Extrait:
_ _ _ _
Pour le Gouvernement namibien, les langues autochtones sont la pierre angulaire de l’identité de son peuple. « Elles définissent qui nous avons toujours été et qui nous sommes », a expliqué le représentant, justifiant ainsi l’importance accordée à leur sauvegarde. Le pays connait cependant des problèmes de financement des curriculums en langues autochtones, a-t-il indiqué.
Le représentant du Mécanisme d’expert sur les droits des peuples autochtones, a appelé à prendre des mesures urgentes pour remédier à la disparition des langues autochtones, tout en précisant que ces mesures ne devaient pas être prises sans le consentement préalable des peuples concernés. Le représentant a dénoncé les arguments selon lesquels ces langues menaceraient l’intégrité des États nationaux. Il a également rejeté dos à dos les approches « paternalistes » de défenses de ces langues et le manque de ressources allouées pour les revitaliser. Le représentant a en outre appelé à reconnaître les injustices du passé pour aller de l’avant et à concevoir des programmes d’enseignement bilingue dans les communautés où les langues ne sont plus transmises d’une génération à l’autre. Les instances et programmes des Nations Unies devraient également faire en sorte que les initiatives de l’Organisation reflètent la dimension liée aux langues autochtones. Le représentant a enfin appelé à adopter un document stratégique pour promouvoir la défense des peuples autochtones et à proclamer une décennie internationale des langues autochtones.
M.RON LAMEMAN, International Indian Treaty Council, parlant également au nom de la nation Cree et des alliés du Traité du territoire no.6, a déclaré qu’en dépit de leur importance, les langues autochtones sont menacées du fait de la colonisation et de l’héritage des politiques d’acculturation forcée des enfants. Il a souhaité que l’Instance permanente prie l’UNESCO d’élaborer une nouvelle plateforme de préservation des langues et d’encourager la proclamation d’une décennie internationale des langues autochtones dont le Plan d’action serait élaboré par les peuples du monde.
Mme ANNE KARIN OLLI (Norvège) a indiqué que le peuple Sami en Norvège coopérait au-delà des frontières nationales du pays avec le peuple Sami résidant en Finlande, par l’entremise du Parlement Sami. Forte de cet exemple, elle a appelé les États Membres à adopter une perspective transfrontalière pour défendre efficacement les langues autochtones. La représentante a indiqué que la Norvège avait alloué des ressources pour financer des initiatives dans le cadre de l’Année internationale des langues autochtones. Elle a appelé les États Membres à mieux coopérer entre eux pour défendre ces langues.
_ _ _ _
Données disponibles:
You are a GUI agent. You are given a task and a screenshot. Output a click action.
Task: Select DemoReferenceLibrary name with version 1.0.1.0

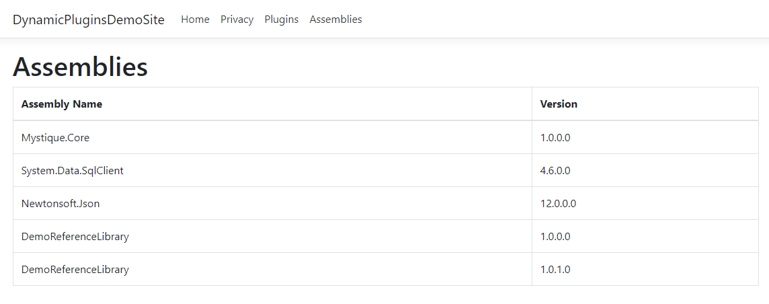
_ _ _ _
Consignes:
a: Recopiez le passage de l'extrait sur les langues autochtones, en commençant aux mots « Mme ANNE KARIN » et en vous arrêtant après « défendre ces langues. ».
b: Répondez aux questions suivantes à partir de l'extrait sur les langues autochtones.
(i) Selon le Gouvernement namibien, que sont les langues autochtones pour l'identité de son peuple ?
(ii) Quelle organisation M. Ron Lameman souhaite-t-il voir priée par l'Instance permanente d'élaborer une nouvelle plateforme de préservation des langues ?
(iii) Avec qui le peuple Sami en Norvège coopère-t-il au-delà des frontières nationales, et par l'entremise de quelle institution ?

Réponses rédigées:
a:
Mme ANNE KARIN OLLI (Norvège) a indiqué que le peuple Sami en Norvège coopérait au-delà des frontières nationales du pays avec le peuple Sami résidant en Finlande, par l’entremise du Parlement Sami. Forte de cet exemple, elle a appelé les États Membres à adopter une perspective transfrontalière pour défendre efficacement les langues autochtones. La représentante a indiqué que la Norvège avait alloué des ressources pour financer des initiatives dans le cadre de l’Année internationale des langues autochtones. Elle a appelé les États Membres à mieux coopérer entre eux pour défendre ces langues.

b:
(i) La pierre angulaire de l'identité de son peuple.
(ii) L'UNESCO.
(iii) Avec le peuple Sami résidant en Finlande, par l'entremise du Parlement Sami.